Abstract

High-performance long-pulse plasma operation is essential for producing economically viable fusion energy in tokamak devices. To achieve such discharges in KSTAR, firstly, the rapid increase in the temperature of plasma-facing components was mitigated. The temperature increase of the poloidal limiter, especially, was associated with beam-driven fast ion orbit loss and the discrepancy of the equilibrium reconstructed with heated magnetic probes of signal drift. The fast ions lost to the poloidal limiter were reduced by optimizing the plasma shape and the composition of neutral beam injection (NBI). This nonlinear signal drift was successfully reduced by a new thermal shielding protector on the magnetic probes. Secondly, a lower loop voltage approach was implemented to reduce a poloidal flux consumption rate.

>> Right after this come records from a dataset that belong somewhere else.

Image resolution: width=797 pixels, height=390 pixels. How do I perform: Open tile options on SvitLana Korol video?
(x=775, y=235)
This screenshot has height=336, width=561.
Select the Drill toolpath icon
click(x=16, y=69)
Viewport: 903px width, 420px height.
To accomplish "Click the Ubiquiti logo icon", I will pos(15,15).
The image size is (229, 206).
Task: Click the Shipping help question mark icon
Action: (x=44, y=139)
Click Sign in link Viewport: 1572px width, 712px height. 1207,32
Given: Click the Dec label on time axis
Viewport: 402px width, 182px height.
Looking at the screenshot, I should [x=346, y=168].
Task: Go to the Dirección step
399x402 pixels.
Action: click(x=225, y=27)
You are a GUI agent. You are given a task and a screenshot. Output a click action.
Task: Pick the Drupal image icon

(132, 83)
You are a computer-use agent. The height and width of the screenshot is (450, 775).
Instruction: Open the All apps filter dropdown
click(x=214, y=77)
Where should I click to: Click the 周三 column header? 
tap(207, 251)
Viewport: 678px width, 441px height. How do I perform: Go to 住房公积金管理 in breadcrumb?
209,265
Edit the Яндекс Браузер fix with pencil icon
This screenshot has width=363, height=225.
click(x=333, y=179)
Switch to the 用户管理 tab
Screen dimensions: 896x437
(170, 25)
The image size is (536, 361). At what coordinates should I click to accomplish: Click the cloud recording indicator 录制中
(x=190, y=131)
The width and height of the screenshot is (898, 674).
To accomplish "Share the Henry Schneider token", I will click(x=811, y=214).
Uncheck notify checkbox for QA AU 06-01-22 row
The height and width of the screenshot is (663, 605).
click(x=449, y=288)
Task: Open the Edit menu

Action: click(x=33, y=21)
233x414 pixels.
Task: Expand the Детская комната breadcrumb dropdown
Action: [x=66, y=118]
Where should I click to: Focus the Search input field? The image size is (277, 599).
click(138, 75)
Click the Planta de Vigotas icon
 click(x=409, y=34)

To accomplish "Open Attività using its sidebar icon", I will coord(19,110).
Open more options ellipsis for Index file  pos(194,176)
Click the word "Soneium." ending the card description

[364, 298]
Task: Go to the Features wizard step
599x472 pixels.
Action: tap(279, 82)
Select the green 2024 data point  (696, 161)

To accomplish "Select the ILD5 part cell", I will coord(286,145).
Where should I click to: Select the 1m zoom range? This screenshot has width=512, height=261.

A plasma current of 400 kA and a line-averaged electron density of ∼2.0 × 1019 m−3 were chosen by considering the L–H power threshold, fast ion orbit loss, and beam shine-through power loss for low loop voltage in KSTAR. In addition, the application of electron cyclotron heating also helped maintain the plasma with low loop voltage (∼25 mV) by enhancing the NBI-driven current and achieving a high poloidal beta (β P) state. KSTAR has achieved a long pulse (∼90 s) operation with the high performance of β P ⩽ 2.7, thermal energy confinement enhancement factor (H98y2) ∼ 1.1, and fraction of non-inductive current (f NI) ⩽ 0.96. Still, gradual degradation of the plasma performance has been observed over time in the discharges. In one of the long-pulse discharges, β P reduced by ∼18% over the time of ∼8τ R (current relaxation time, τ R ∼ 5 s) and ∼1067τ E,th (thermal energy confinement time, τ E,th ∼ 45 ms). The degradation may be closely associated with weak, yet growing, and persistent toroidal Alfvén eigenmodes and their effect on fast ion confinement.